In a word-drunk romp through an alternate, pre-apocalyptic United States, Ana Simo’s fiction debut, Heartland, is the uproarious story of a thwarted writer’s elaborate revenge on the woman who stole her lover, blending elements of telenovela, pulp noir, and dystopian satire.
There’s only one solution for a nasty case of writer’s block, and that’s murder. Specifically, that of one Mercy McCabe, a cunning SoHo art dealer who was once our Latina narrator’s rival for the scrumptious Bebe. When she discovers that McCabe has squandered Bebe’s affections after stealing her away, revenge is not enough: she must admit her guilt, sentence herself, and beg for her own execution, Soviet-style.
In the all-too-terrifyingly-familiar America of Heartland, the inconceivable has become ordinary: corruption and greed at the top have led to mass starvation in the heartland; hordes of refugees have escaped from resettlement camps and attack the cities; a puritanical Caliphate has toppled Constantinople, with America in its sights. Meanwhile, escaping her New York life in disguise, our heroine lures McCabe to her home turf: a hilltop house in the Great Plains where her parents worked as domestic servants. Her nemesis, though, is slippery, and McCabe disappears, threatening to ruin a homicidal masterplan so detailed as to be akin to love.
Heartland is a hilarious, genre-defying debut that confronts taboos of race, assimilation, and sex through a high-voltage tale of love, language, and revenge.

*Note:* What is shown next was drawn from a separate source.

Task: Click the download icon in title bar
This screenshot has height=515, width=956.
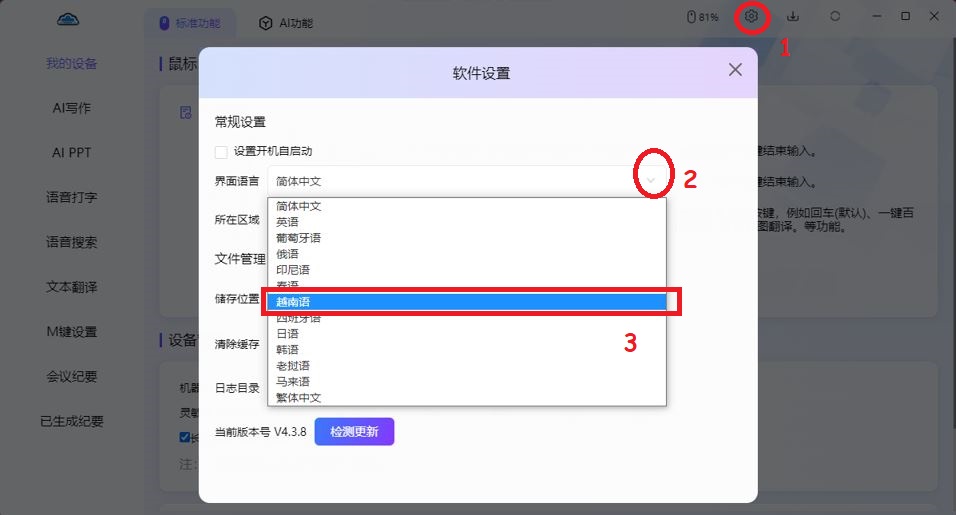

“Ana Simo's debut novel Heartland is at once manic, brash and unsettling. It's also nearly impossible to categorize without running the risk of coming up short. It straddles the line between pulp noir and slapstick; it carries the can't-look-away sensibility of a telenovela. Simo, a Cuba-born playwright who co-founded the first lesbian theater in New York, takes readers on an erratic—and sometimes erotic—journey through the mind of a jealous lover. What keeps you engaged throughout is Simo's darkly funny and original voice…. Simo boldly tackles issues of race, sexuality, and immigration. It's an engrossing tale, to be sure—one with traces of surreal horror. Simo's gift lies not only in keeping the reader invested in her narrator's detailed observances and wild tangents, but in her own total fearlessness as a writer…. [A] pleasing cocktail that goes down unexpectedly smooth; it is truly unlike any novel I can think of, or imagine.”
—Juan Vidal, NPR Books
Ana Simo is the author of a dozen plays, a short feature film, and countless articles. A New Yorker most of her life, she was born and raised in Cuba. Forced to leave the island during the political/homophobic witch-hunts of the late 1960s, she first immigrated to France, where she studied with Roland Barthes and participated in early women’s and gay/lesbian rights groups. In New York next, she co-founded Medusa’s Revenge theatre, the direct action group the Lesbian Avengers, the national cable program Dyke TV, and the groundbreaking The Gully online magazine, offering queer views on everything. Heartland is her first novel.